(Word and element locating data)

—————

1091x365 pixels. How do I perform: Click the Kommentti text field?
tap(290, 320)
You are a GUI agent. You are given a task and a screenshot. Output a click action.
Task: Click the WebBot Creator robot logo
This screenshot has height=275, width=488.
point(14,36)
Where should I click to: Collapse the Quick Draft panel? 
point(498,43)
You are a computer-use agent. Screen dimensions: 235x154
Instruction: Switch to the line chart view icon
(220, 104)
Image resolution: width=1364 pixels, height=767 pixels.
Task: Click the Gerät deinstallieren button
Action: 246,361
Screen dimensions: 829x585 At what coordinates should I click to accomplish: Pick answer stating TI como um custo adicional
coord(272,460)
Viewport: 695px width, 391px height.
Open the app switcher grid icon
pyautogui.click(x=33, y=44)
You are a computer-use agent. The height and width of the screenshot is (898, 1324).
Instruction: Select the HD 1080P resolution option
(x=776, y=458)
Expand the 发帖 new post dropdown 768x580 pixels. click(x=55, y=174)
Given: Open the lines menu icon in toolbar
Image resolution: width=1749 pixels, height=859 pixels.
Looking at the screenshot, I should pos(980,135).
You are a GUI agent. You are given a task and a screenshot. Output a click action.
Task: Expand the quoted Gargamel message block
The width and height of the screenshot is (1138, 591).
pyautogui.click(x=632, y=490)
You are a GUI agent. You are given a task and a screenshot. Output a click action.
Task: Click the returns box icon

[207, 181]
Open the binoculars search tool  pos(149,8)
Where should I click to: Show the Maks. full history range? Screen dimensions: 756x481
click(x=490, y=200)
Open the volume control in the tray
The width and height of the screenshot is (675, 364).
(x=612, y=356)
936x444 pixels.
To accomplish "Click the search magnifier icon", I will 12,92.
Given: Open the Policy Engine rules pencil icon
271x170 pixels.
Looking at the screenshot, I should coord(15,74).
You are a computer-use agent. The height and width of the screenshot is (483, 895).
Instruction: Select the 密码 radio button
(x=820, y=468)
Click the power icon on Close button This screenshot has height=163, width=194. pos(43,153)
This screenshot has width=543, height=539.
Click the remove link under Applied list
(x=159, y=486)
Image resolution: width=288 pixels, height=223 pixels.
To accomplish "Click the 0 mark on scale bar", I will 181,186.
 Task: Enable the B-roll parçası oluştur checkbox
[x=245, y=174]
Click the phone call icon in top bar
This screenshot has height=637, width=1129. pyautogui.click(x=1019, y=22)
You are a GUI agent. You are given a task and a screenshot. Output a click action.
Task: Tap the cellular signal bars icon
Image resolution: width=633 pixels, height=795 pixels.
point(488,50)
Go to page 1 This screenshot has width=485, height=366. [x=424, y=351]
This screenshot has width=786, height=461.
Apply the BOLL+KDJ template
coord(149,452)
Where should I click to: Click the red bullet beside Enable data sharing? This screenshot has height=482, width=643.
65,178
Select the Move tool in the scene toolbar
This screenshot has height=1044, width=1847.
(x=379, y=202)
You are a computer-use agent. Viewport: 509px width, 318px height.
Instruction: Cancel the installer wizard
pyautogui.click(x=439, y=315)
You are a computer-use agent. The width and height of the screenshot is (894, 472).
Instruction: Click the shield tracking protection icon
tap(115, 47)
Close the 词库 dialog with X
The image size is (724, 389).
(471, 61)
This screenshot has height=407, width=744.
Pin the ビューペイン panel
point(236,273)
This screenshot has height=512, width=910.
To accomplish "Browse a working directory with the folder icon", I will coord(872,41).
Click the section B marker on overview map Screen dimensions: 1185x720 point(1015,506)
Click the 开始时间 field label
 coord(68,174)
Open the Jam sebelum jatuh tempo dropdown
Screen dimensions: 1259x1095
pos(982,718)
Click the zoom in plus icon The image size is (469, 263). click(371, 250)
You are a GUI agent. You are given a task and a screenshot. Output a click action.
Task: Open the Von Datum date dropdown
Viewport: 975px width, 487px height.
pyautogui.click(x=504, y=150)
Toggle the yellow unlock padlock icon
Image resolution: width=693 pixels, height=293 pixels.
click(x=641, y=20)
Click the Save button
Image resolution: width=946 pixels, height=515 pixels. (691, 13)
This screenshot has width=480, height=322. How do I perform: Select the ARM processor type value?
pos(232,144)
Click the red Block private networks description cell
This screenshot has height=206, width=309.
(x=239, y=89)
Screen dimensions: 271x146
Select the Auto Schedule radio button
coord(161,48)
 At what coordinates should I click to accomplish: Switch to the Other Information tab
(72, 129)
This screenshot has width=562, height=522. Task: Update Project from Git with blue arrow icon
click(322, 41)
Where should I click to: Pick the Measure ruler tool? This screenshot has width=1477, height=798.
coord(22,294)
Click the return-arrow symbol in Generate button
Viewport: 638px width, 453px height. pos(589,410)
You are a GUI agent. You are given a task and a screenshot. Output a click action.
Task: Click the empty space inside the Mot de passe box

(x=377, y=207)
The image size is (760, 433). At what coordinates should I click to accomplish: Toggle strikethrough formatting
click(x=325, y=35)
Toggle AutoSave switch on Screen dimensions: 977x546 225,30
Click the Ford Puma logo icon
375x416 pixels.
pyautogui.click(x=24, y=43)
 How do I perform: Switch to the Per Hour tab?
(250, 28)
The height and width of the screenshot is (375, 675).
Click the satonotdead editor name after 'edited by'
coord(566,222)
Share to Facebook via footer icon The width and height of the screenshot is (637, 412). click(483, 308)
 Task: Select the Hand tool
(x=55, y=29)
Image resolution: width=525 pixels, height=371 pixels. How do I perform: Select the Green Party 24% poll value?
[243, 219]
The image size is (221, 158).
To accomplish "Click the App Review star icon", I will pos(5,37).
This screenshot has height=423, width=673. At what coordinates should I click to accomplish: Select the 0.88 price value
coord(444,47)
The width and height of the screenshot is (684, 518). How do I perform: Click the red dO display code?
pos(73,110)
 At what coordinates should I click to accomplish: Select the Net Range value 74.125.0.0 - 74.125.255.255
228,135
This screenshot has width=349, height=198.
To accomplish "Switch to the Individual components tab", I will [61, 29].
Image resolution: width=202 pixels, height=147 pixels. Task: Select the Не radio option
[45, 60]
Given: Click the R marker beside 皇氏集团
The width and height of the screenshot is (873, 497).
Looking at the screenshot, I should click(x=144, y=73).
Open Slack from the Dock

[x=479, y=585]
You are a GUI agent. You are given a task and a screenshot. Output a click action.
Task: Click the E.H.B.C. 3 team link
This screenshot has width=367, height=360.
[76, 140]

—————

What you have to do: Convert the records, starting at the beginning and ending with the line that contains "point(498,43)", into a two-column CSV with the columns text and answer. Each row should pair a text with its answer, with both values in quoted fields and line breaks turned into spaces.

Exercise response:
text,answer
"1091x365 pixels. How do I perform: Click the Kommentti text field?","tap(290, 320)"
"You are a GUI agent. You are given a task and a screenshot. Output a click action. Task: Click the WebBot Creator robot logo This screenshot has height=275, width=488.","point(14,36)"
"Where should I click to: Collapse the Quick Draft panel?","point(498,43)"